Have you ever wondered whether a mortgage and a home loan are the same thing? You’re not alone. These two terms are often used in place of one another, but they don’t always mean the same thing. Knowing the difference can help you make smarter financial decisions when buying a home. In this guide, we’ll break down what each term really means, how they work, and what to consider before you apply for a loan.
A mortgage is a loan that helps the borrower purchase a home. They allow the borrower to make payments on their home over a period of time.
Popular loans include: FHA, VHA, and conventional. Depending on your situation, certain loans will be more beneficial than others.
Key requirements: Get preapproved for a loan, choose the best loan for you, determine the amount you are able to put down, and finalize the deal.
Tips: Seek professional advice to determine the best loan for your financial situation and get preapproved as soon as possible.
A mortgage is a loan from a lender that gives the borrower the funds needed to buy or refinance a home. The borrower agrees to pay the lender back with mortgage payments; including interest, principal, and any other applicable fees.

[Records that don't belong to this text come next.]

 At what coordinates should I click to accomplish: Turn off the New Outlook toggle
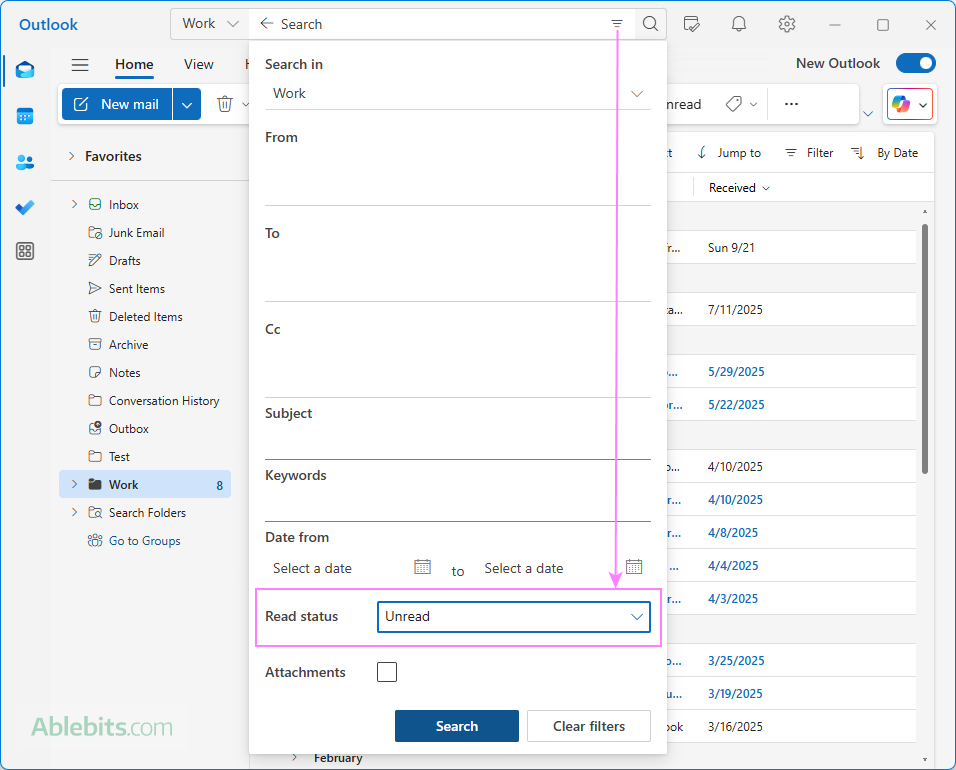click(915, 63)
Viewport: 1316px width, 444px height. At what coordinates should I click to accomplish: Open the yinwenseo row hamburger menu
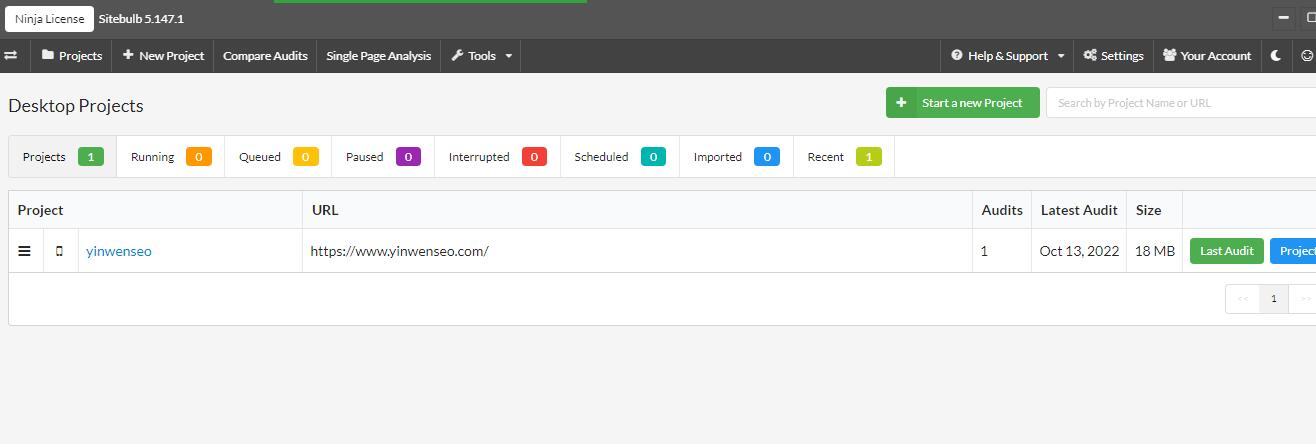[x=25, y=251]
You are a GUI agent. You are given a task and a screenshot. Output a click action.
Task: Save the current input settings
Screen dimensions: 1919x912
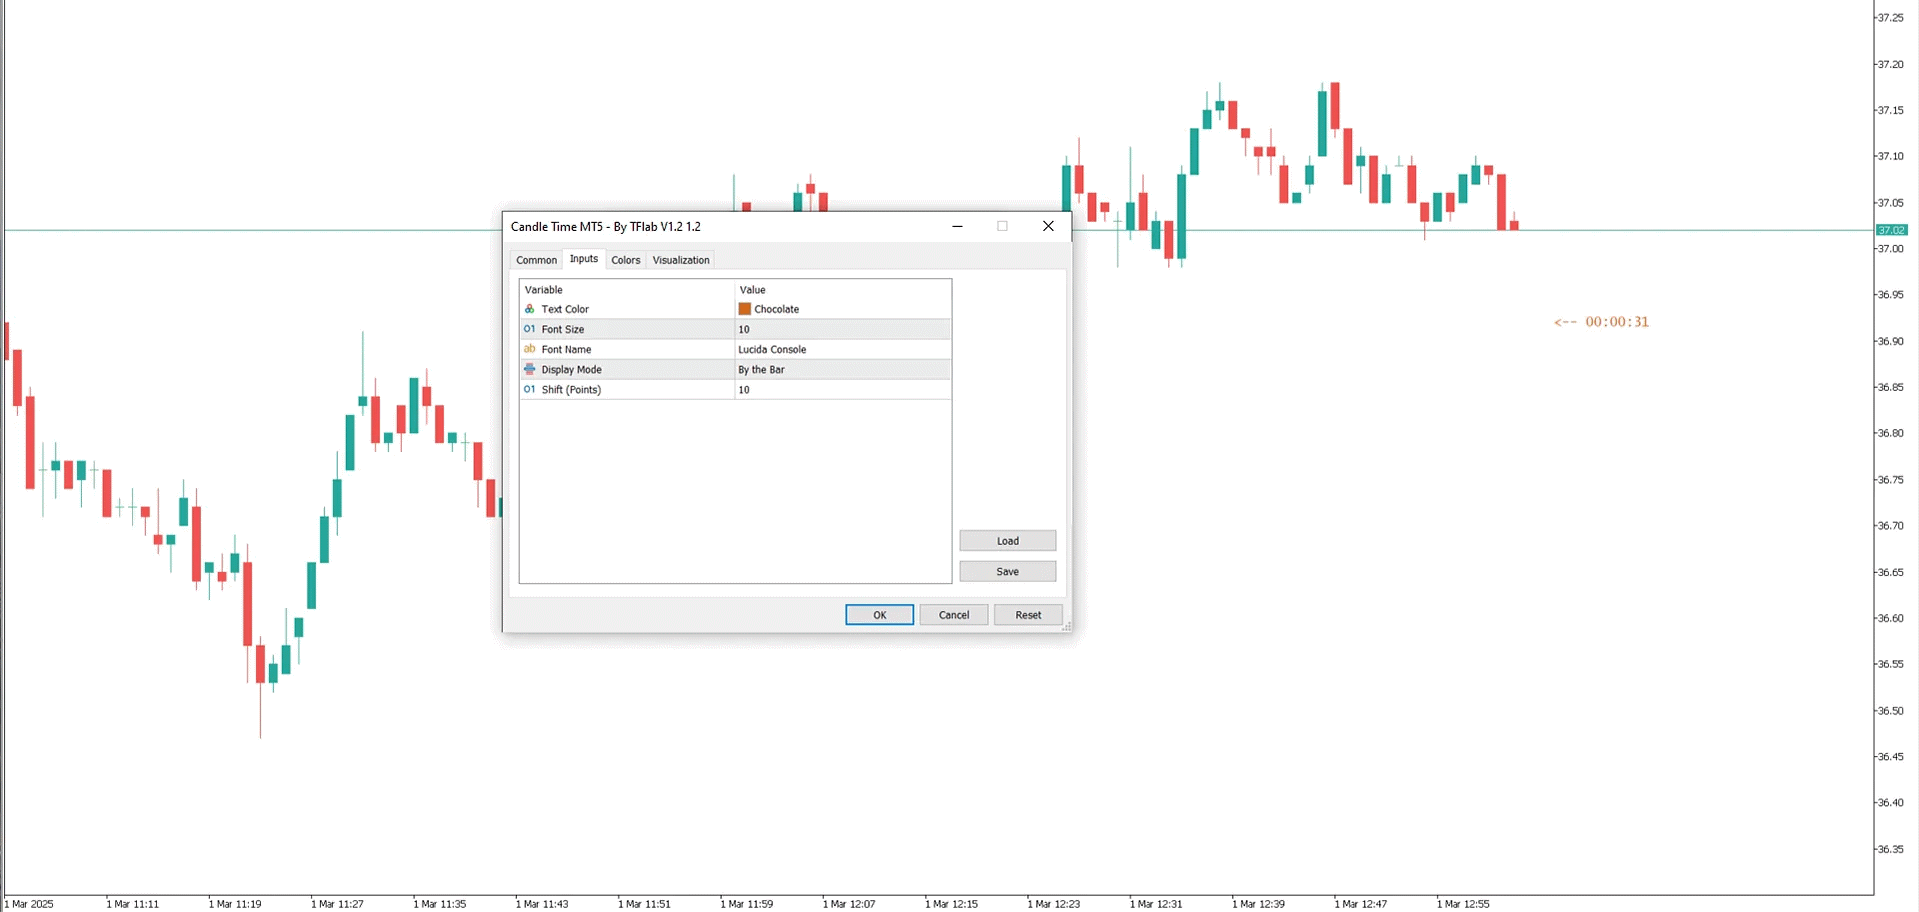1007,572
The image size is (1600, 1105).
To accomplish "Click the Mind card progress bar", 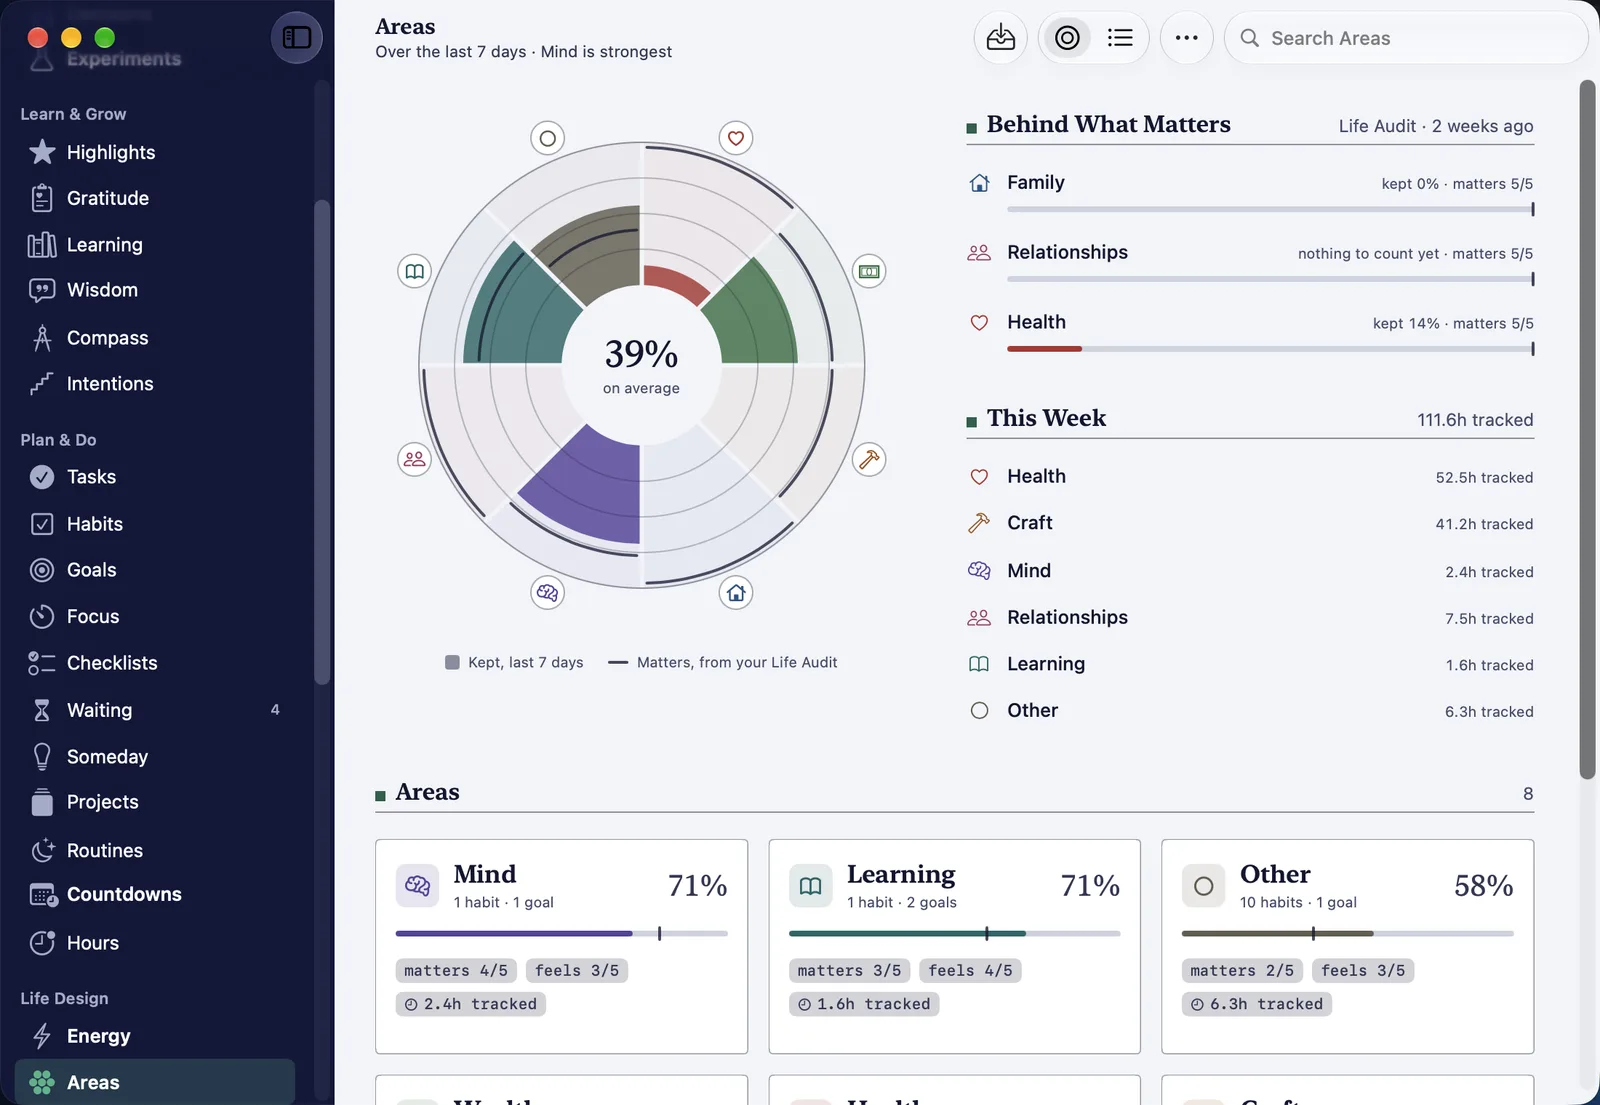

To obtain a mortgage, the loans are insured by collateral, which is typically the home. If the borrower cannot pay their loan, the mortgage loan agreement gives the lender the right to take ownership of the home.
Our talented agents at MyMortgageMarketplace are here to help you with any questions you may have. Call today or click here to use our free mortgage calculator to calculate your monthly payment.
When you agree to a mortgage, the lender will provide a specific amount to buy a home. The borrower and the lender will also agree to pay back the home loan with interest over several years. The lender retains the rights to the home until the mortgage. The lender can repossess the home if payments are not made or the borrower violates the loan terms.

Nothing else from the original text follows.